Explain Top-k and Top-p Decoding
Company: Cohere
Role: Machine Learning Engineer
Category: Machine Learning
Difficulty: medium
Interview Round: Onsite
In autoregressive text generation, a language model produces a vector of logits for the next token at each step. These logits are converted to a probability distribution over the vocabulary (typically via a temperature-scaled softmax), and a *decoding strategy* chooses which token to emit. **Greedy decoding** always selects the single most likely token. **Stochastic** strategies instead sample from a *restricted* subset of likely tokens, trading off coherence against diversity.
Two of the most common truncation-based sampling strategies are **top-k decoding** (keep the $k$ highest-probability tokens, renormalize, then sample) and **top-p / nucleus decoding** (keep the smallest set of tokens whose cumulative probability reaches a threshold $p$, renormalize, then sample).

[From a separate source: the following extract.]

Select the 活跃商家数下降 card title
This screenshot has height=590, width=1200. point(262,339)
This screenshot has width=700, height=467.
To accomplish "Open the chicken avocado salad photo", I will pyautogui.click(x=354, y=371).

You are interviewing for an ML role. Answer the following about these two strategies, with concrete reasoning about *why* each behavior occurs.
### Constraints & Assumptions
- Focus on the **next-token sampling step** of an already-trained autoregressive LM; you do not need to discuss training, beam search, or model architecture.
- Assume softmax probabilities $p_1 \ge p_2 \ge \dots \ge p_V$ over a vocabulary of size $V$, optionally after temperature scaling.
- Where helpful, reason about two regimes: a **peaked** (low-entropy / confident) distribution and a **flat** (high-entropy / uncertain) distribution.
### Clarifying Questions to Ask
- Is temperature applied before or after the truncation step, and is it held fixed across the comparison? (It changes the effective sharpness of the distribution and interacts with both $k$ and $p$.)
- Are we evaluating for a single task/style (e.g., factual QA vs. open-ended creative writing), or comparing across tasks? The "right" decoding choice is task-dependent.
- Should the answer assume well-calibrated probabilities, or account for the fact that the model's tail probabilities may be unreliable?
- Are top-k and top-p meant to be used in isolation, or can they be combined (and with temperature)?
### Part 1
What are the main flaws of **top-k decoding**?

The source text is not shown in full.